=== Section Start ===
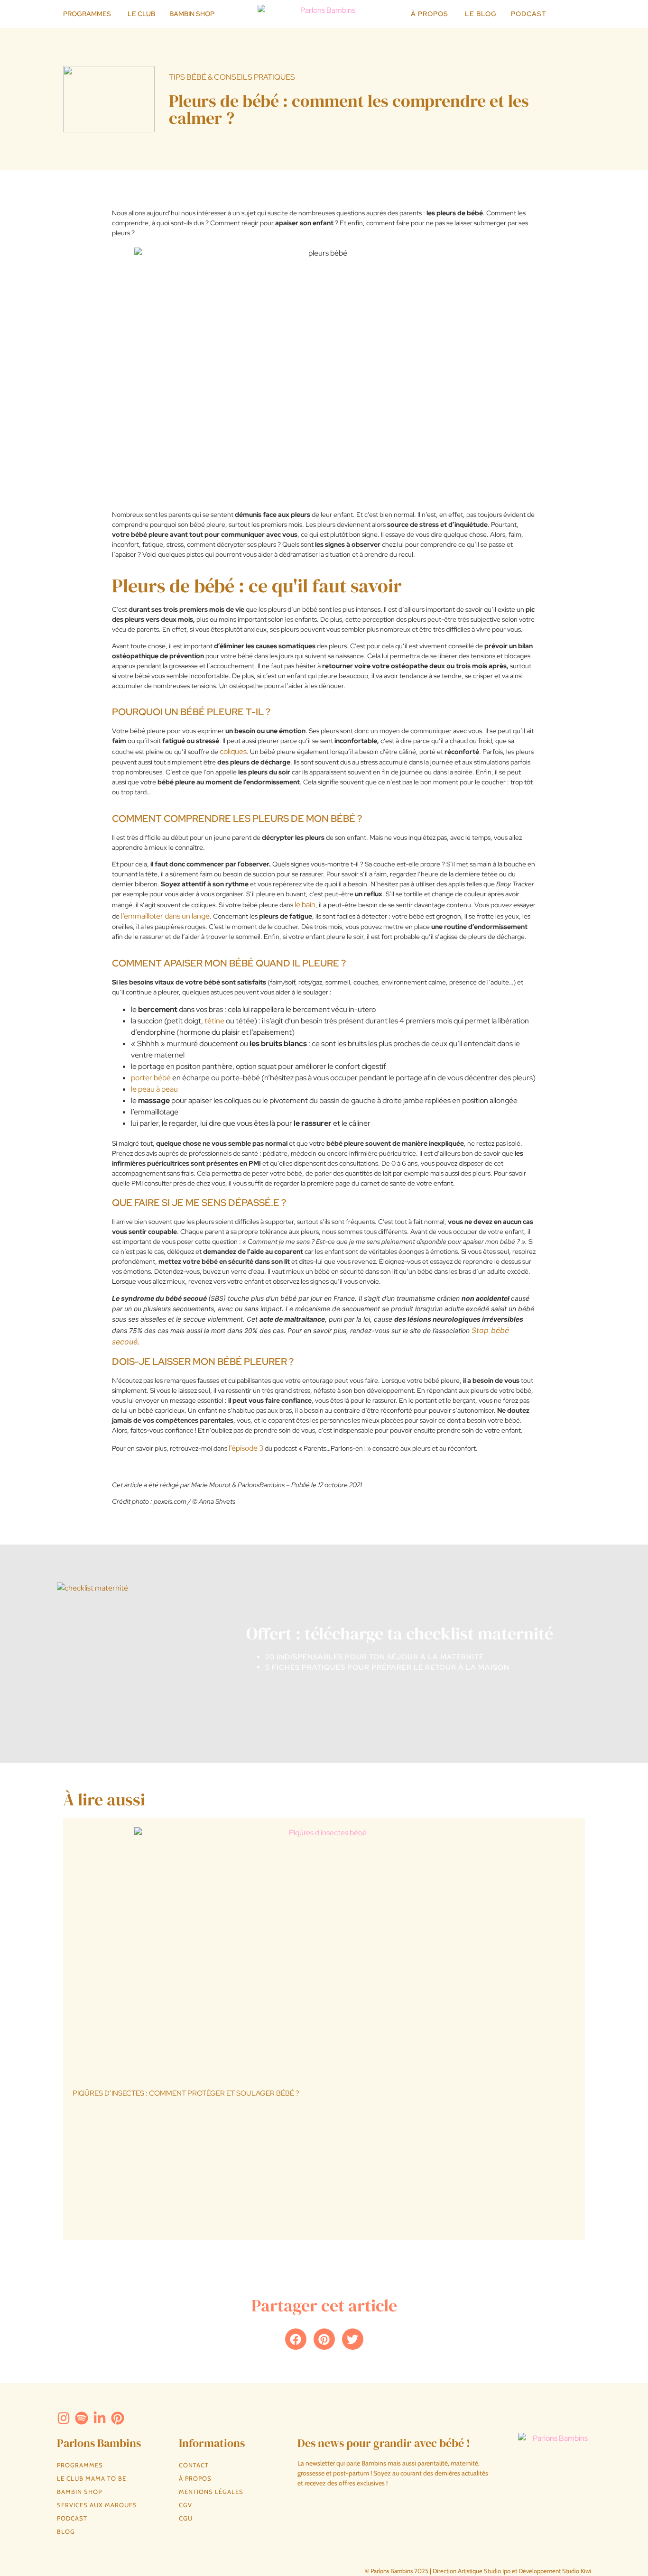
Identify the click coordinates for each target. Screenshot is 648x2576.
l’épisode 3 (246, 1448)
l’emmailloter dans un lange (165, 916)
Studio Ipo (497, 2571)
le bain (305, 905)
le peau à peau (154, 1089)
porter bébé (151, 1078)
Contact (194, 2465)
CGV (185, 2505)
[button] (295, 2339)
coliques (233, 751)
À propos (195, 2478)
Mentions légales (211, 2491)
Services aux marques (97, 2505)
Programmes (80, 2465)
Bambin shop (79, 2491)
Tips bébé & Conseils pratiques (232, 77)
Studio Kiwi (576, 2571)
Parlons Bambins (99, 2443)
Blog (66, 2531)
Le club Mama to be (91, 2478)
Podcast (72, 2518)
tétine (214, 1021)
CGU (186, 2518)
=== Section End ===
=== Section Start ===
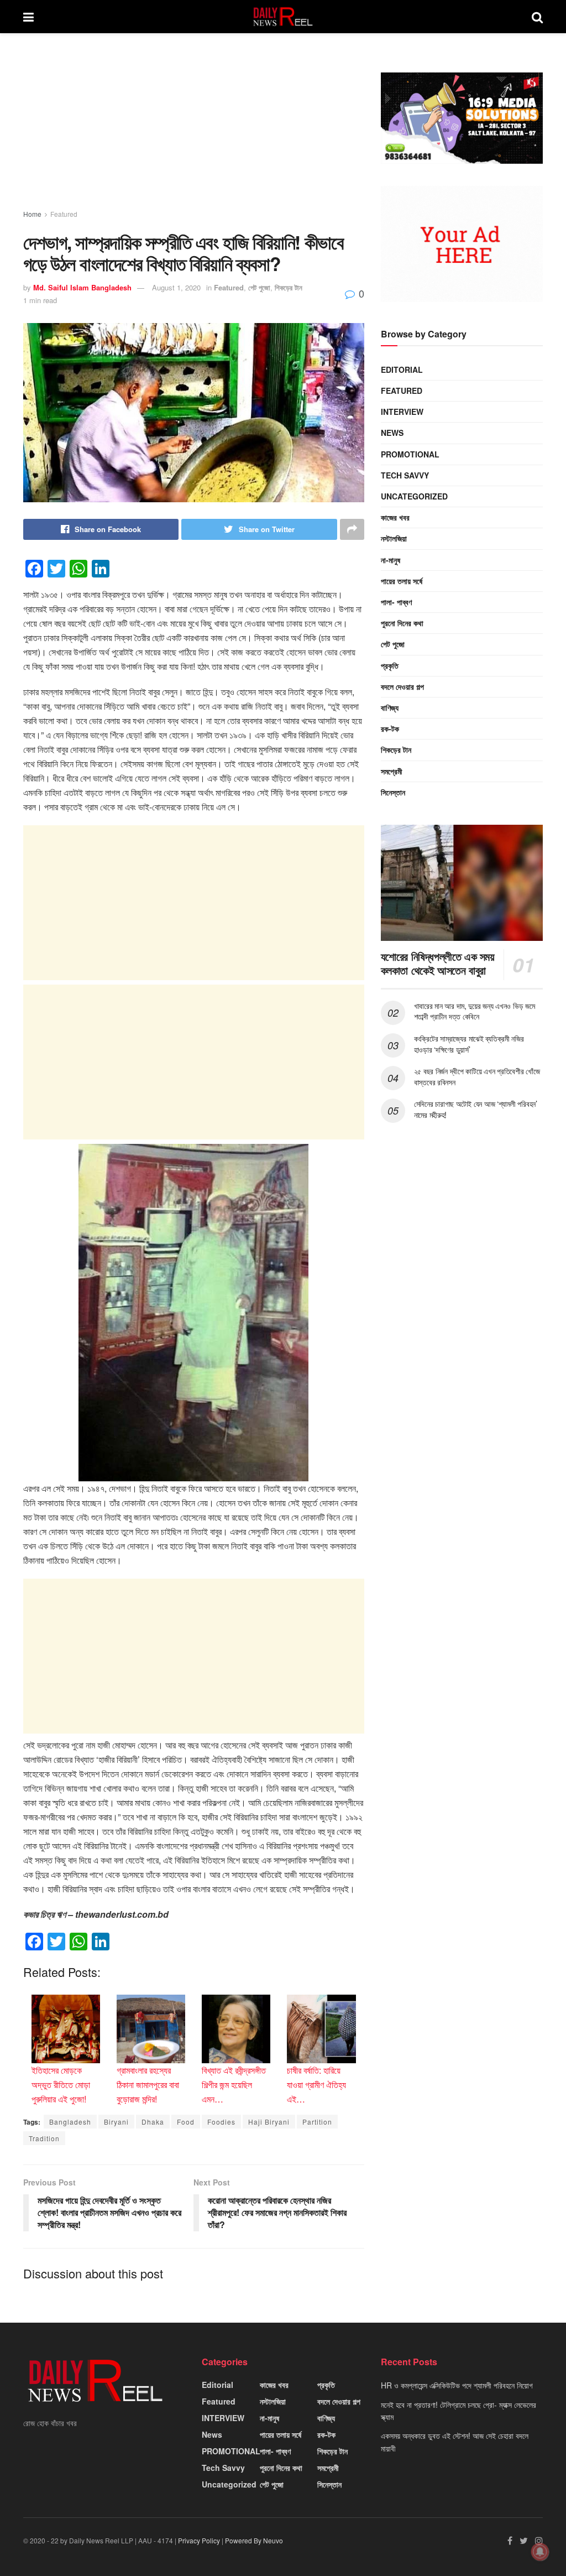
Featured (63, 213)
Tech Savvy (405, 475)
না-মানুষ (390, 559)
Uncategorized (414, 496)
=== Section End ===
In the entries above, find the line with "Identify the click" and the line with "CGV (185, 2505)", then set down exactly those two and every line between them, nothing else.

Identify the click coordinates for each target. Screenshot is 648x2576.
l’épisode 3 (246, 1448)
l’emmailloter dans un lange (165, 916)
Studio Ipo (497, 2571)
le bain (305, 905)
le peau à peau (154, 1089)
porter bébé (151, 1078)
Contact (194, 2465)
CGV (185, 2505)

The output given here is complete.